The impact of DBS on RLS in patients with PD has also been evaluated. One prospective study evaluated 31 PD patients with STN DBS who did not have RLS at baseline [130]. Six patients developed RLS symptoms at 6 months after DBS [130]. Post-operatively, these patients were on a higher mean dopamine equivalent dose than those without RLS, suggesting DBS either unmasked RLS symptoms or that the development of RLS represented augmentation [130]. More recently, a prospective trial of 22 PD patients with STN DBS demonstrated that RLS scores significantly improved after 2 years of DBS, despite a mean reduction in dopaminergic medications [131]. No correlation was found between RLS severity and reduction in PD medications, suggesting that STN DBS may have mediated this improvement [131]. It is unclear if reduction in medication improved pre-existing augmentation. Though research in this area is conflicting, the most recent evidence suggests that STN DBS in PD may help with RLS symptoms in the long term.
Treatment of RLS in PD should begin with nonpharmacologic measures, but often requires use of medication due to severity of symptoms (Fig. 3). The choice of therapy for RLS in PD should be tailored to the individual patient with an understanding that problematic side effects from long-term dopamine agonist use can occur. Although we suggest alpha-2-delta ligand agents as first-line therapy for treatment of RLS in PD as monotherapy or in combination with other agents, dopaminergic medications are also effective for treatment of both RLS and motor symptoms of PD. While the latter may be used in an attempt to limit polypharmacy and treat multiple symptoms at once, we recommend these with caution as they may create augmentation and increase the risk of ICDs. Opiates should generally be avoided in the PD population.

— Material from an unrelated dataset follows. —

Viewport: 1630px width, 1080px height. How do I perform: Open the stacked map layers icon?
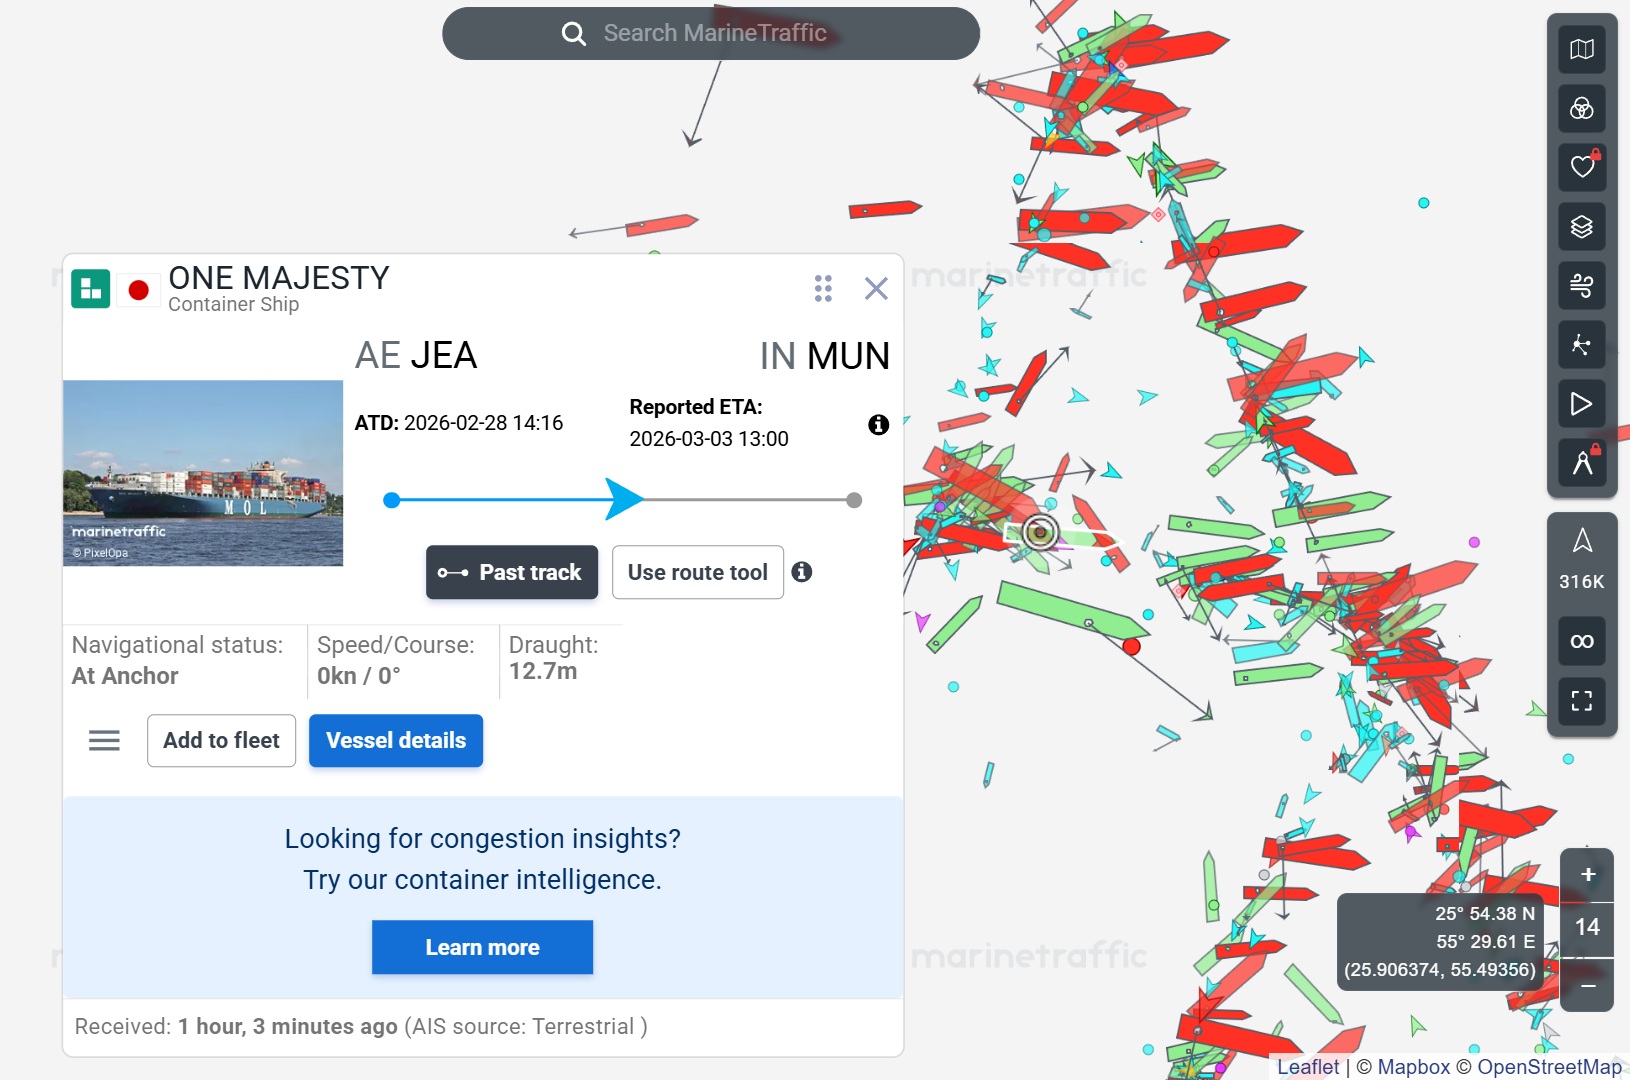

Treatment flow chart for restless legs syndrome (RLS) in Parkinson’s disease (PD). Although behavioral modifications are recommended as primary interventions, these measures are often inadequate for reduction in severity of RLS symptoms. First-line therapies for RLS include alpha-2-delta ligand agents such as pregabalin, gabapentin enacarbil, and gabapentin. Second-line agents include dopaminergic medications commonly used for treatment of PD, but should be used with caution. These are associated with higher rates of augmentation, a paradoxical worsening of RLS symptoms directly related to their use. *Suggested first-line therapies
Excessive Daytime Sleepiness in PD
Excessive daytime sleepiness (EDS) is a common symptom in PD and can occur anywhere from 15 to 21% early in the disease course and up to 46% as the disease progresses [132,133,134,135]. A study of early and untreated PD showed that EDS may be related to disease progression and is independent of other sleep disorders, while others have shown that dopaminergic medication appears to increase EDS in a dose-dependent fashion [132,133,134, 136]. Some studies have also suggested an association of EDS in PD with depression [133, 137, 138]. Interestingly, patients with PD and EDS appeared to have reduced uptake in the basal ganglia on dopaminergic terminal imaging compared to those without EDS [133, 139]. The PD and EDS groups also have worse scores on motor, nonmotor, autonomic, and cognitive testing [133, 139]. This suggests that more severe disease could be a contributing factor to development of EDS, in addition to dopamine medication levels [133, 135].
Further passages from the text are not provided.